BirdsCaribbean has announced the first three recipients of grants from the Betty Petersen Conservation Fund. The selected projects, which all focus on conserving endangered birds endemic to the Caribbean, are based in Haiti, the Dominican Republic, and Saint Lucia.
In Haiti, Environmental Protection in the Caribbean (EPIC) will be continuing their work to conserve the Black-capped petrel (Pterodroma hasitata, pictured above). The petrel, also known as the diablotin, is an endangered species endemic to the Caribbean. Its breeding range historically extended from Cuba south to Dominica, but now the only confirmed breeding populations are found on the island of Hispaniola, mainly in Southern Haiti, but also in small numbers in the Dominican Republic. The EPIC project will undertake activities to promote more ecologically sustainable agricultural practices in areas close to the petrel’s nesting and breeding sites, and to foster stewardship of the petrel through education and outreach. EPIC and partners in local communities will also map and monitor petrel breeding habitats and track breeding success.

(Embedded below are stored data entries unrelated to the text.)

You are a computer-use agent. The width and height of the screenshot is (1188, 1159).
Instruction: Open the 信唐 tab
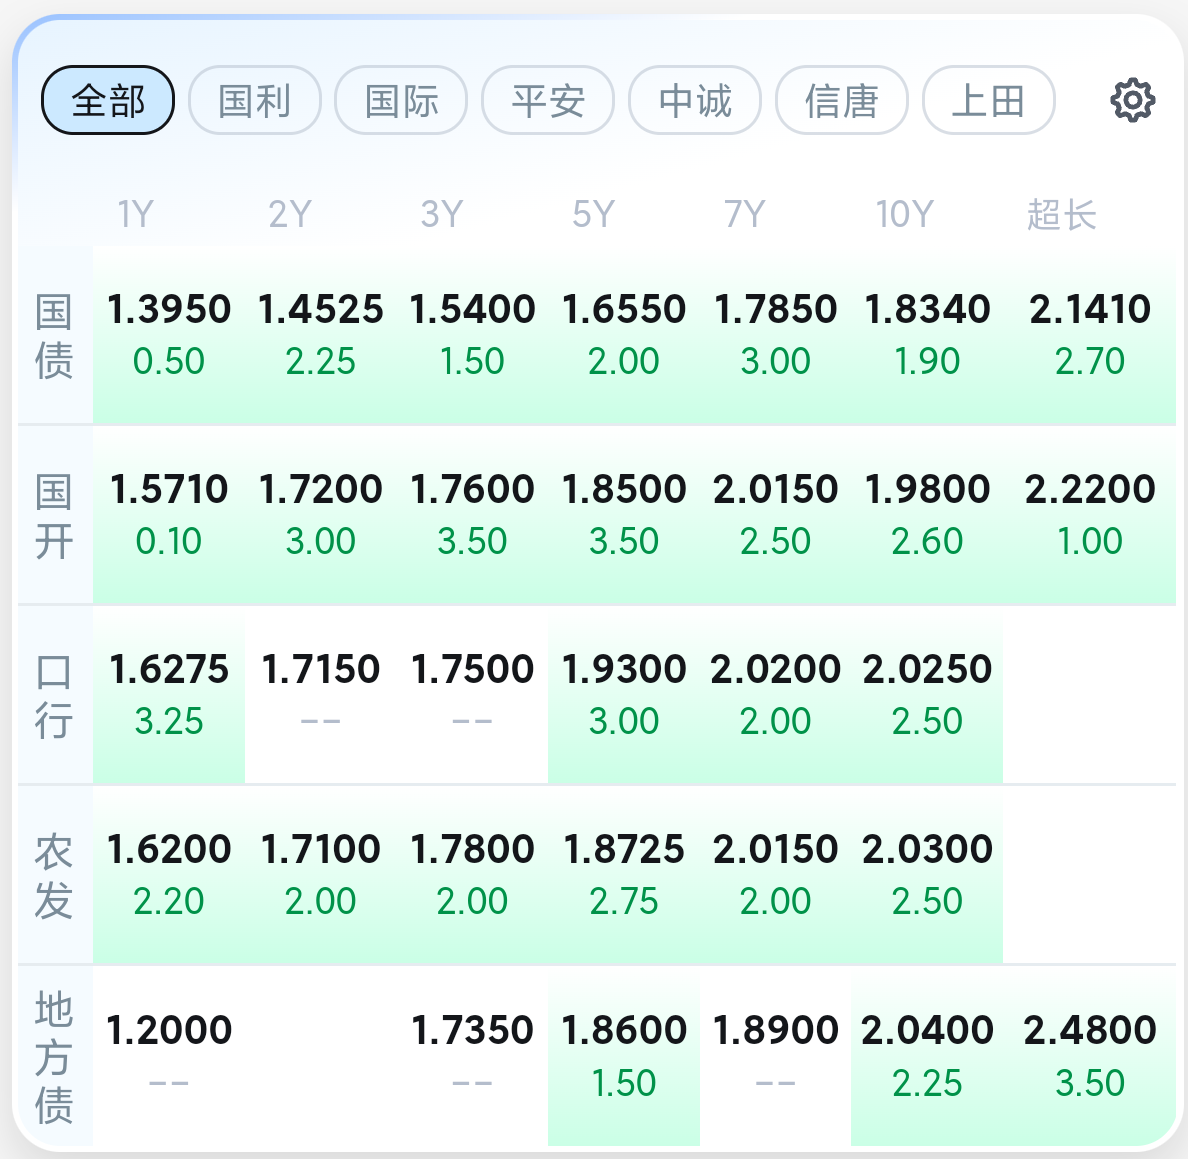coord(842,100)
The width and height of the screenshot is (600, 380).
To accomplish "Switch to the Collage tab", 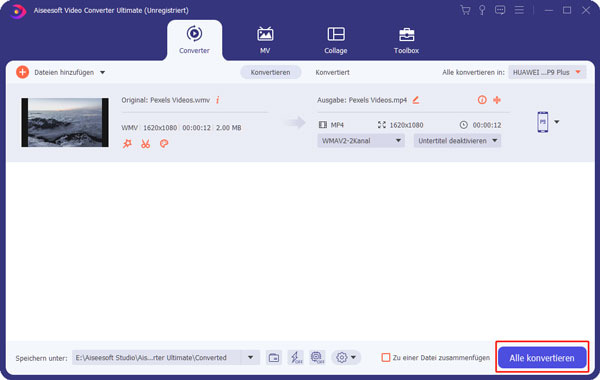I will coord(336,40).
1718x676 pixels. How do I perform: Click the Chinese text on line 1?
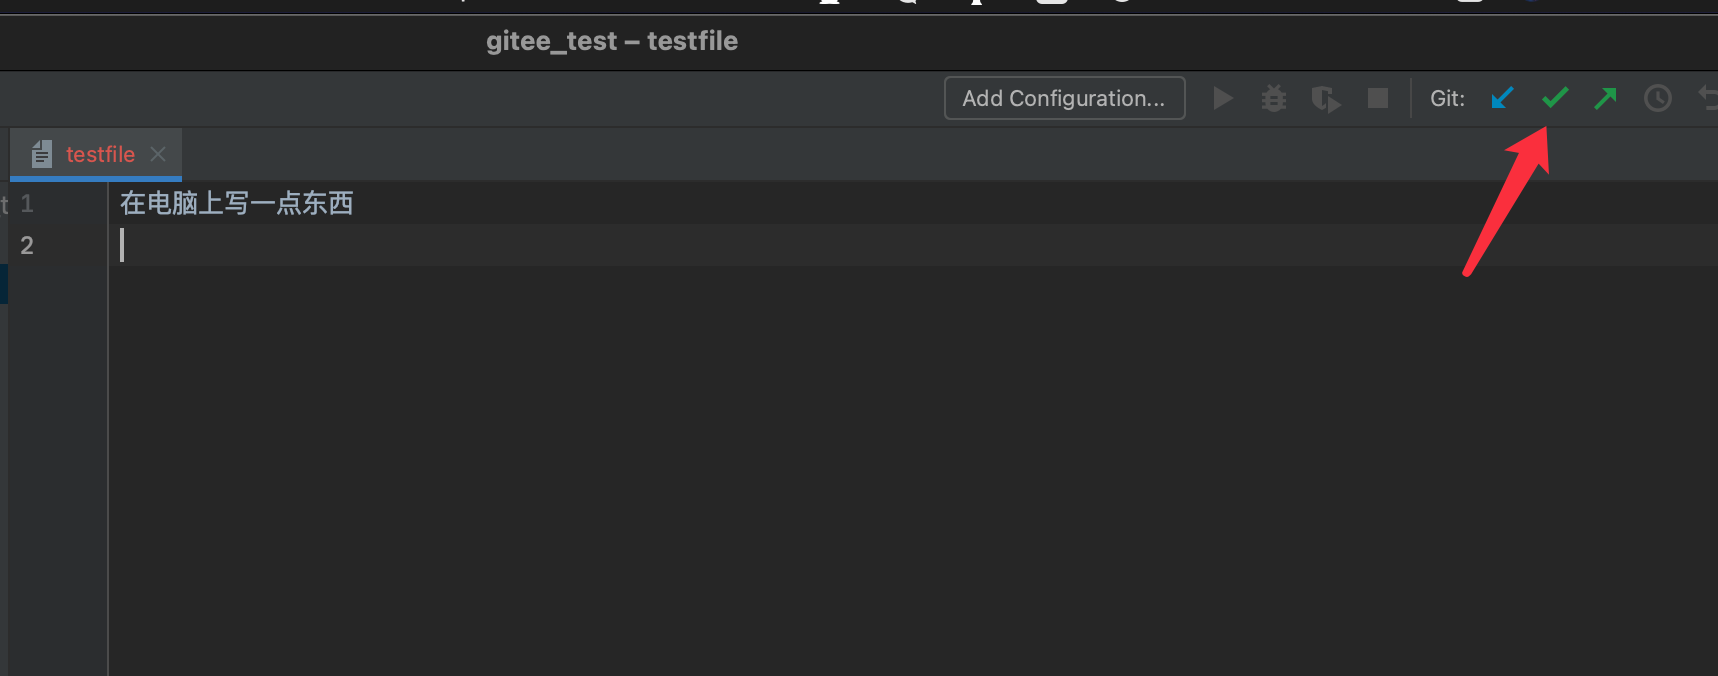tap(236, 203)
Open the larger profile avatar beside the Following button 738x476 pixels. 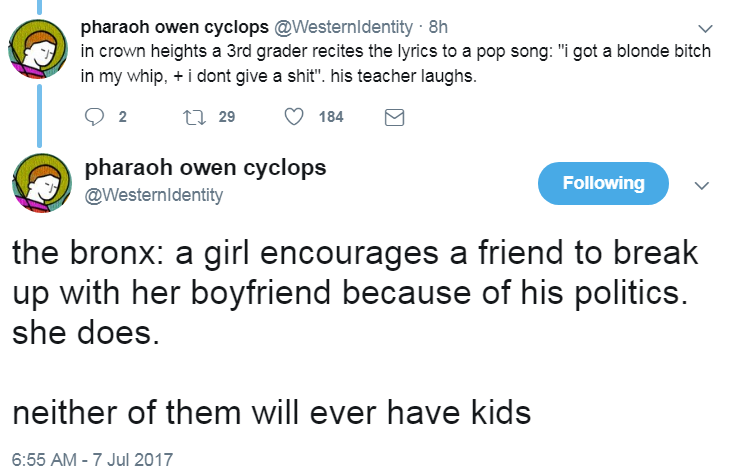pyautogui.click(x=38, y=184)

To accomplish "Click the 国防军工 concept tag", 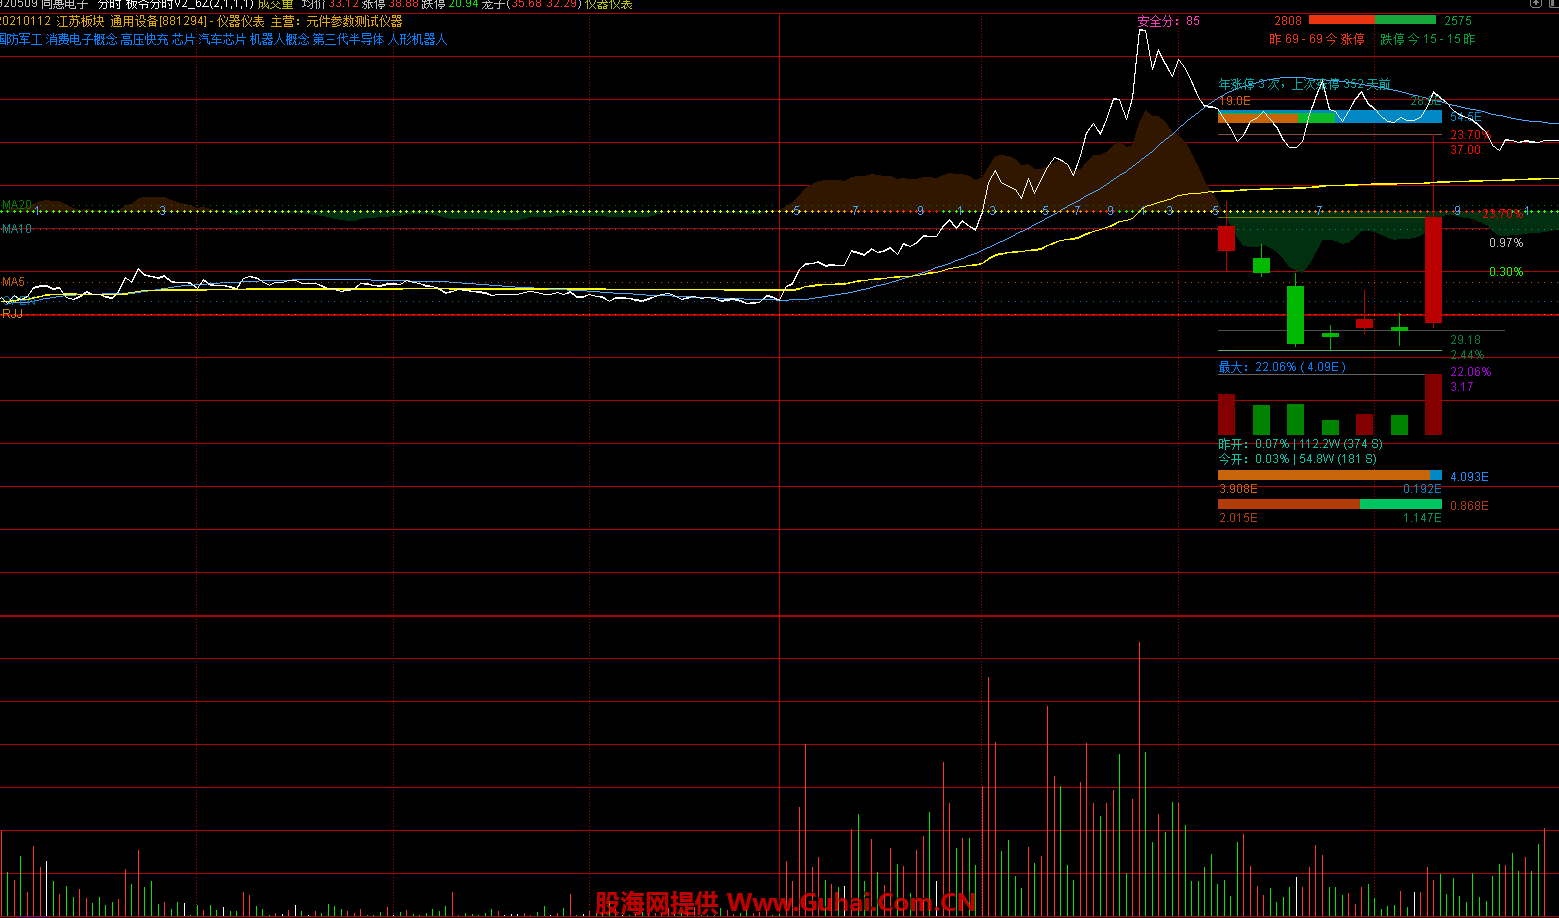I will tap(20, 40).
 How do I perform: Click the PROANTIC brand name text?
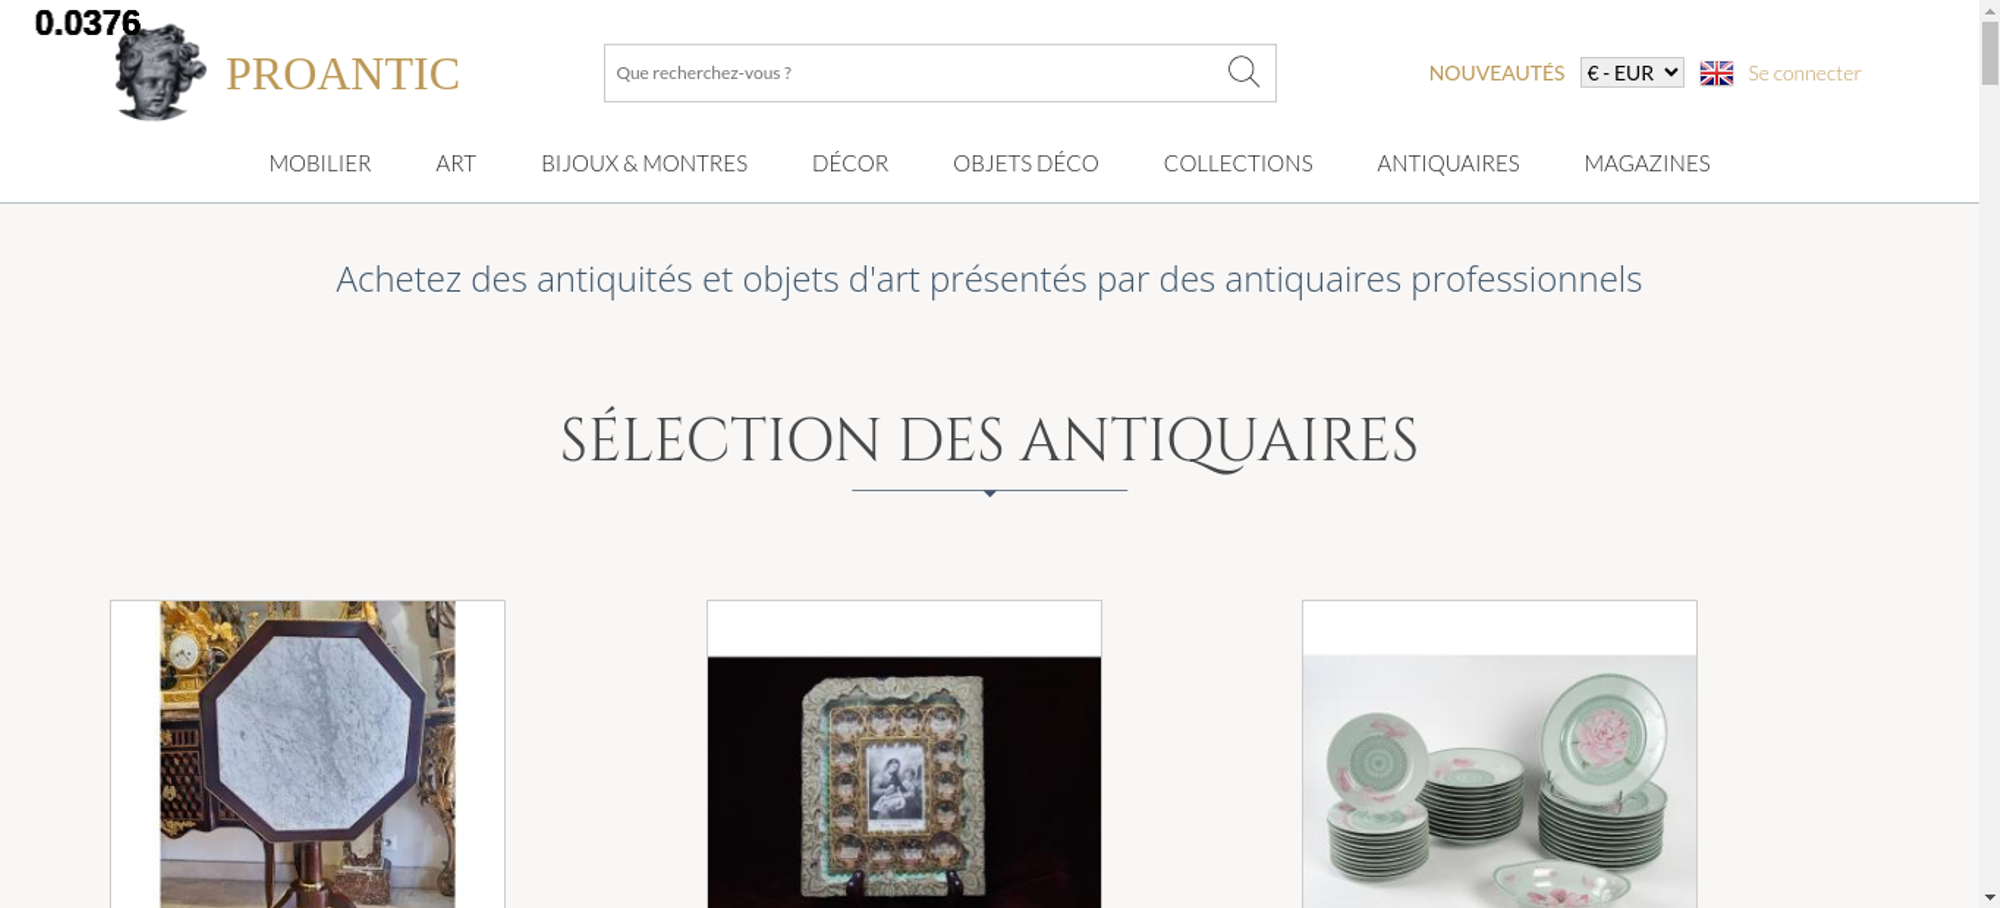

Across the border in the Dominican Republic, the Peregrine Fund will be using its grant to support Ridgway’s hawk conservation. The Ridgway’s hawk (Buteo ridgwayi) is critically endangered and its population in the wild is limited to one small, isolated population in the Dominican Republic. The Peregrine Fund will be taking a holistic approach to conservation; actions will include environmental education, community engagement, treatment for insect pests which can cause the death of hawk nestlings, and reintroductions to create new breeding populations. The project will also build capacity of local biologists to play greater roles in the conservation effort.
The White-breasted thrasher (Ramphocinclus brachyurus) is an endangered species found only in Saint Lucia and Martinique (as two distinct subspecies). Saint Lucia is home to approximately 85% of the total global population of the White-breasted thrasher, which is known locally as the goj blan. The Durrell Wildlife Conservation Trust will be working with local partners, communities, and landowners to transform land use practices that threaten the goj blan’s habitat. The conservation programme will also involve habitat restoration and invasive species control. There will be outreach to schools to engage children in the conservation programme and in the monitoring of goj blan nesting sites and populations.
The three grant recipients will receive a total of approximately US$246,000 in funding over the course of two years. BirdsCaribbean president Lisa Sorenson explains, “The recipients have committed to raise almost $275,000 in matching funds for their projects so, in just the first two years of its existence, the Betty Petersen Fund will have enabled more than a half-million dollars for conservation of endemic birds in the Caribbean.”
The Betty Petersen Fund for Conservation was launched in 2018 to advance the conservation status of birds and habitats in the Caribbean region. The Fund provides competitive grants to groups or individuals who will engage and empower communities and stakeholders to both protect and sustainably benefit from their birds. BirdsCaribbean welcomes donations to the Betty Petersen Fund.